コーディネーションに関わる研究集会が開催。

CCCの学生が運営ボランティアとして参加しました。

 2026年2月21日・22日、認定特定非営利活動法人日本ボランティアコーディネーター協会主催の「市民の参加と協働を進めるコーディネーション研究集会」が至学館大学で開催されました。ボランティアに関する課題をテーマとした16の分科会が実施され、本学コミュニティ・コラボレーションセンター(以下、CCC)の学生が運営ボランティアとして参加しました。今回は、「アジパラがやってくる!関わりたい!パラスポーツの未来~続けるために、つなげるために『支援者の知恵と工夫』~」分科会の様子を紹介します。

 2026年にアジアパラ競技会が愛知県で開催されることを踏まえ、競技者や支援者がパラスポーツ団体を支え、関係者同士のつながりを築き、今後の連携につなげる場として本分科会は開催されました。

 登壇者は4名。はじめに愛知ボッチャ協会の荒賀博志さんが、パラスポーツにおける活動人数の現状について説明しました。選手の発掘から強化・育成を図る「J-STARプロジェクト」の取り組みに触れ、「各都道府県に支部がないため、選手が居住地でトレーニングできないことや、それに関わるスタッフが少ない」といった課題を指摘しました。

 さらに、ボランティアが果たせる役割やその意義についても語られました。最後に、2016年パラリンピックで使用されたイギリスと日本のプロモーションムービーを鑑賞し、動画で伝えるべきメッセージ性について考える機会となりました。

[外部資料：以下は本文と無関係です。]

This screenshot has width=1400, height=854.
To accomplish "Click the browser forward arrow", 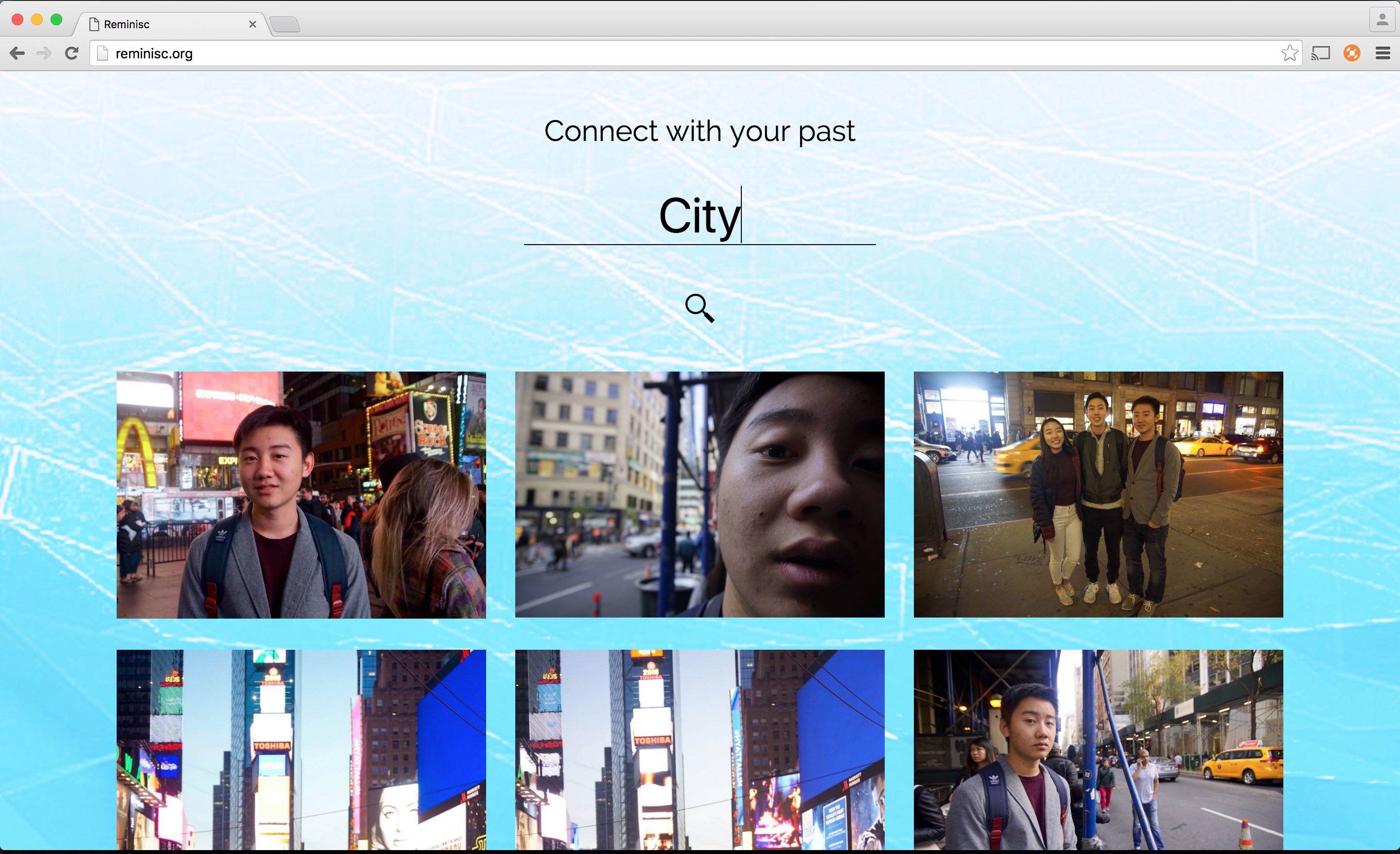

 続いて、愛知県電動車椅子サッカー協会の浅野琢哉さんが「地域で受け皿をつくる」をテーマに事例を紹介しました。2007年に日本で初めて開催された第1回ワールドカップで大会を盛り上げた経験を振り返りつつ、競技者は大会直後に増加したものの、その後横ばいとなり、コロナ禍以降は減少している現状が示されました。

 競技者の減少に伴いスタッフの数も減少していることから、「受け皿となる地域組織づくりを決意した」と話しました。これからの共生社会におけるスポーツのあり方として、インクルーシブという考え方だけでなく、障がいのある人が活動する場に健常者が参加する「リバースインテグレーション」の重要性も強調しました。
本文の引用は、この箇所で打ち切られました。